“How time flies”
as the old saying goes. It doesn't seem
long since Advent when we were waiting expectantly to celebrate the birth of
Christ – the incarnation, and here we are already in Lent, called to a time of
waiting again, this time going towards Easter and to celebrate the his
Resurrection.
Waiting seems to become ever more
counter-cultural, everything conspiring against it. I shiver as I see the spring fashions
displayed in shop windows in January!
Waiting
causes us more than ever to be impatient, yet patience is supposedly a
virtue. So how do we, how can we regard 'waiting'. How can we make sense of it. What can we do as we wait? How can we be as we wait?

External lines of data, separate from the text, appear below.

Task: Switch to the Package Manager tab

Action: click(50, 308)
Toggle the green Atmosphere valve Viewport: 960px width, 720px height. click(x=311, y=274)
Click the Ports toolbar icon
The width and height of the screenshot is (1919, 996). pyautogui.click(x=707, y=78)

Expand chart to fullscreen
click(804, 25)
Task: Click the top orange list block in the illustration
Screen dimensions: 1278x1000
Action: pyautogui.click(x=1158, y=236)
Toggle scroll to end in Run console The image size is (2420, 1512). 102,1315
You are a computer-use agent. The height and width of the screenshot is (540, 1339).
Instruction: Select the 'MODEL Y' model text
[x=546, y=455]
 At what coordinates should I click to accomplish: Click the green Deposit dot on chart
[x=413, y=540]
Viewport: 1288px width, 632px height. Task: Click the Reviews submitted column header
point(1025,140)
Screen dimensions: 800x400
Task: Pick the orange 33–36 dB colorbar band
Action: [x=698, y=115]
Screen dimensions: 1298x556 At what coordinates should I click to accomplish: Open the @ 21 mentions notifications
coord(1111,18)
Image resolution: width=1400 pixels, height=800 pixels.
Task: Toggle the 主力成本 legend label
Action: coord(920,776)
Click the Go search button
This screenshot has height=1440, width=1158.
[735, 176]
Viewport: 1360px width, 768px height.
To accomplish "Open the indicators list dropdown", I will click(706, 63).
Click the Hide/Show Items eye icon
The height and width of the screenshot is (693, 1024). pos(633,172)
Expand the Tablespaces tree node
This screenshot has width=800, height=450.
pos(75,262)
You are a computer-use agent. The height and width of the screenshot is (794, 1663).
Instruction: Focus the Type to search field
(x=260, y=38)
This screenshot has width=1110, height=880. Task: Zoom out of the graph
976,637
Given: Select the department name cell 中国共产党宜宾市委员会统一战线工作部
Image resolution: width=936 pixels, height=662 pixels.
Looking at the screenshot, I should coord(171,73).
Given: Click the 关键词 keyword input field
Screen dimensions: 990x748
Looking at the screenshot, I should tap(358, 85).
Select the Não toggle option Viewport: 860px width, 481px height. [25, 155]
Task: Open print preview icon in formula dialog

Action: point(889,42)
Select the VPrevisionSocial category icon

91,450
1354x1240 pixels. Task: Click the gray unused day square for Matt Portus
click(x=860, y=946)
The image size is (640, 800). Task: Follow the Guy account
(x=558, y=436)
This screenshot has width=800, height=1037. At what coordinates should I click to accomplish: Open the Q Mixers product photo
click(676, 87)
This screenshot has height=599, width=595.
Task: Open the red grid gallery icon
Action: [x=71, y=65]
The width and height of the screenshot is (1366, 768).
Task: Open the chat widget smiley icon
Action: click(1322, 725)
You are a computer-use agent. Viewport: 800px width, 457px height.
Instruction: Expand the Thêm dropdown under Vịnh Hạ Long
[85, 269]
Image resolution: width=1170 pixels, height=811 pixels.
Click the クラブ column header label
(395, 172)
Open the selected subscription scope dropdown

What about the saying 'to kill time' – surely
that must be a dubious activity.
Well the Psalms are full of injunctions
to wait. It would seem that waiting is a
crucial spiritual discipline. Indeed
some things simply cannot be speeded up – such as the nine months it takes for
a baby to fully form in the womb. This
is a powerful symbol of how waiting time, appropriate time, Kairos as opposed
to Chronos or clock time is an important element in life.
This inspires me to think of waiting as
useful in terms of attentive preparation.
Most good things in life require careful preparation, be it a good meal,
a good celebration, a good exam result or a good decision being taken. Perhaps even waiting in the supermarket queue
could, with a little imagination, be seen in this light!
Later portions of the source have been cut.